Started working at a new restaurant. Or well one that has been taken over. They have steam tables. The food never looks good! Other than meatballs what lunch foods are good for steam table service?

Thanks!


----------



## raytappy

Almost any food is good for the steam table. You should shy away from fried foods, although i do oven fried beer battered shrimp and oven fries that hold up well. It is all just a matter of rotation and using the freshest possible food, and whatever you do don't cook directly in the pans.

What we do is cook, chill, retherm for the steam table. we use combi ovens which inject moisture and we also heat as close to serving time as possible not letting it sit in the steam table or holding cabinet for more then 10 to 15 minutes. The Gourmet shop that I am Chef in has 16 wells and we do about 6,000 to 7,000 a week in steam table sales at a 45% food cost and this is between the hours of 10 and 3 Monday to Friday. 

I feel like we are successful at it and it is easy money.


----------



## grande

Most places i've worked, steam tables are just used for holding mashers, rice, sauces, soups, shredded bbq type meats. An unused well makes a good ice bath for garnishes. Are they not set up for cooking to order or just don't want to?


----------



## smoodz1

at our restaurant we use steam tables however i seem to be having a problem with the cream based soups breaking down.  we tried double panning them and have the table set between 3 and 4 to not over heat...any suggestions


----------



## grande

Check your actual holding temp... in the states its 140; you don't *need to hold hotter than that. Also, when actually heating them you don't need to go over 165°. So don't set yourself up for failure. Als, don't expect to get more than a day.or two out of them
Are you using a binder? Roux or cornstarch?


----------



## smoodz1

we use a roux however some such as our clam chowder if from a bag and just add milk...sill separate by the end of the same day


----------



## grande

Check your heating and holding temps with a thermoter, regularly. Make sure you're making the bagged soups right, as weird as that sounds


----------



## raytappy

Try Culinary Cream by minors, it is a stabilizer.  I use it to hold butter sauces, hollandaise and to keep my chicken and egg also tuna salad moist. It works great.


----------



## edward mercedes

Hello Raytappy What kind of food do you display on the steam table that holds up well, can you give me some ideas please.?


----------



## tralfaz

Bone in skin on chicken thighs can keep for 2+ hours as long as there's 1/4 - 1/2 cup liquid in the bottom.  Home style casserole dishes work pretty well (lasagne, tuna noodle, chicken and dumplings, tamale pie) as long as you occasionally add that same 1/4 - 1/2 cup water so that the bottom doesn't get all crusty.  Soft polenta.   Green things are tricky, we do green beans with walnuts and tamari,  collards with bacon and chard with  brown butter and sage.  Those only keep for 1-1 1/2  hrs, but sell pretty fast.  Root vegetables (parsnips, carrots, sweet potatoes and red onions) in butter and dried herbs.  We use a steamer for all those vegetables and set them out slightly firm.  The veggies go from slightly firm to slightly soft in that 1-1 1/2 hours but it's a range that satisfies most customers... and we sell a lot.


----------



## chefross

chefsherry23 said:


> Started working at a new restaurant. Or well one that has been taken over. They have steam tables. The food never looks good! Other than meatballs what lunch foods are good for steam table service?
> 
> Thanks!


Welcome to ChefTalk chefsherry23:

You don't tell us the serving situation with your steam tables.

Are you a cafeteria?

The key word in any steam table like place is attention to detail.

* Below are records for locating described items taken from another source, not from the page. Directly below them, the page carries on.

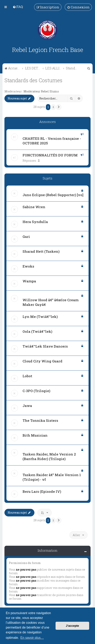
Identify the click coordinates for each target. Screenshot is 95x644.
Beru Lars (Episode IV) (42, 492)
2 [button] (53, 107)
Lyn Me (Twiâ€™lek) (40, 316)
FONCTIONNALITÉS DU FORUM (50, 155)
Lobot (27, 376)
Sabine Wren (34, 207)
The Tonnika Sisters (40, 420)
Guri (26, 236)
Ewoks (28, 266)
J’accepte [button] (72, 626)
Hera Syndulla (35, 222)
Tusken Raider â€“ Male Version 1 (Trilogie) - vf (52, 477)
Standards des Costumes (33, 80)
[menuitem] (18, 7)
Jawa (27, 406)
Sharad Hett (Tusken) (41, 251)
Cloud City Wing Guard (42, 361)
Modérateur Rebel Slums (41, 92)
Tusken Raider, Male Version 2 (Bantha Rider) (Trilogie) (49, 456)
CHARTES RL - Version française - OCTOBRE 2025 (52, 141)
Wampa (29, 281)
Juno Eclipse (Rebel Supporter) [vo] (53, 195)
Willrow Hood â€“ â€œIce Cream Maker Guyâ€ (50, 302)
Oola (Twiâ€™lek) (37, 331)
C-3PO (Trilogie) (36, 391)
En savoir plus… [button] (32, 638)
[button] (59, 107)
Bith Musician (35, 435)
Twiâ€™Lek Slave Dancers (45, 346)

We have all walked up to a steam table line to see the shingles slices of meatloaf doused with brown gravy that has a skin.

The pan looks like the gravy has lumps of gathered skin mixed into it because someone came along and stirred it up. Yup....Lovely isn't it?

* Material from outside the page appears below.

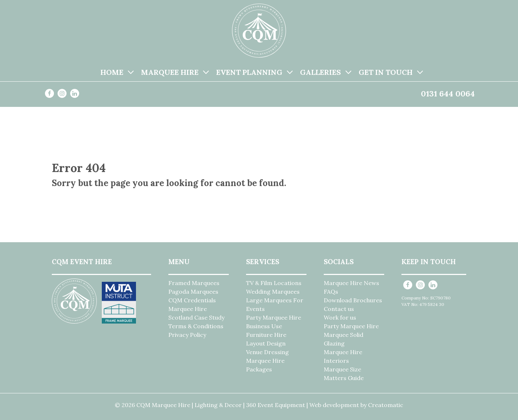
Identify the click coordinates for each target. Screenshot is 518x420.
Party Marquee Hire (273, 317)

ANY FOOD THAT SITS IN A STEAM TABLE TOO LONG SUFFERS QUALITY WISE!!!

I have witnessed cooks who put pans of food in the warmers so they can go outside and have a smoke.

The food cooks in the warmer even before it goes out to the line.

When I worked in college food service, I wouldn't allow the pan to go below 1/8 before it was changed to a fresh one.

Steam table service depends on time.

How long is service? Is it all day or for one time deals?

Do you have in place, a system to monitor the quality of the food while on the line?


----------



## jimyra

Steam table pans come in many sizes.  I would suggest using smaller pans so that your food spends less time on the table.  Also you should have someone constantly monitoring, stirring, and replenishing so you don't develop a skin on that meatloaf.


----------



## flipflopgirl

Jimyra said:


> Steam table pans come in many sizes. I would suggest using smaller pans so that your food spends less time on the table. Also you should have someone constantly monitoring, stirring, and replenishing so you don't develop a skin on that meatloaf.


This works for any situation where food is involved.

One of the first rules of entertaining that used to be passed down from mom to daughter...

My Gma Van put it nicely...." never take the last portion from a dish" was her way of letting us know if the guests are still eating the dishes needed to be replenished.

If the kitchen is running low start using smaller dishes.

If you cannot fill the smallest dish from your cabinet then remove it completely and either sub something else yummy (and there was always something waiting in her kitchen for this sort of situation) or rearrange the table to make it less obvious that you are being eaten out of house and home lol.

The sign of a good cook is to have to make a huge grocery run the day after a party.

Sorry rambling...this time of the year makes me a bit sentimental.

Merry Christmas to all.

mimi


----------



## phaedrus

The OP was two years ago and the post seems never to have returned.


----------